The Fourth Circuit addressed this issue in Wag More Dogs v. Cozart–a suit brought by the Institute for Justice challenging an Arlington ordinance that limits what can be displayed on signs:
3We reject at the outset Wag More Dogs’ literally unprecedented contention that the district court improperly dismissed the case absent Arlington and Artman’s production of evidence justifying the Sign Ordinance’s restrictions. Wag More Dogs concedes that, were we to accept the proposition, dismissal would effectively never be appropriate in the context of a First Amendment challenge, as the inquiry starts and stops with facts alleged in the plaintiff’s complaint and gives the government no opportunity to test the plausibility of the claim by producing evidence. Unsurprisingly, Wag More Dogs cites no authority supporting this bold argument. The cases it references stand for nothing more than the unremarkable principle that “the party seeking to uphold a restriction of commercial speech carries the burden of justifying it,” a burden that “is not satisfied by mere speculation or conjecture.” Edenfield v. Fane, 507 U.S. 761, 770 (1993) (internal quotations omitted); see also Sorrell v. IMS Health Inc., 131 S. Ct. 2653, 2667 (2011) (“[I]t is the State’s burden to justify its contentbased law as consistent with the First Amendment.”). As explained below, consistent with over thirty years of case law from the Supreme Court and our court, Arlington has established that the Sign Ordinance passes constitutional muster under the rubric of intermediate scrutiny. It need not reinvent the wheel by coming forward with voluminous evidence justifying a regulation of the type that has been upheld several times over. Dismissal was therefore proper.

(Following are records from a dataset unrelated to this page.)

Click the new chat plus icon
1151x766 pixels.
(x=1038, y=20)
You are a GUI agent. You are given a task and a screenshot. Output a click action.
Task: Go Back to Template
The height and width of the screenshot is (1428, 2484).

Contrary to Justice Holmes’s–err—Breyer’s protestations, Sorrell did not bring Lochner back:
4Despite Wag More Dogs’ suggestions to the contrary, the Supreme Court’s decision in Sorrell did not signal the slightest retrenchment from its earlier content-neutrality jurisprudence. Finding that the statute at issue discriminated based on content, the Court grounded its holding on the statute’s facial discrimination between types of speech coupled with legislative history dispelling “[a]ny doubt that” the regulation “impose[d] an aimed, content-based burden on [pharmaceutical] detailers” and “burden[ ed] disfavored speech by disfavored speakers.” Sorrell, 131 S. Ct. at 2663. Indeed, the Court noted that the enacting legislature had hoped to stymie the speech of pharmaceutical detailers through passage of the statute. Id. at 2663–64. At its core, the law qualified as content based because it embodied government creation of ” ‘a regulation of speech because of disagreement with the message it conveys.’ ” Id. at 2664 (quoting Ward, 591 U.S. at 791). Preceding Supreme Court decisions—and our analysis in this case—are entirely consistent with Sorrell.
For purposes of full disclosure, I am friends with the IJ attorneys who litigated this case, but have no involvement in the case.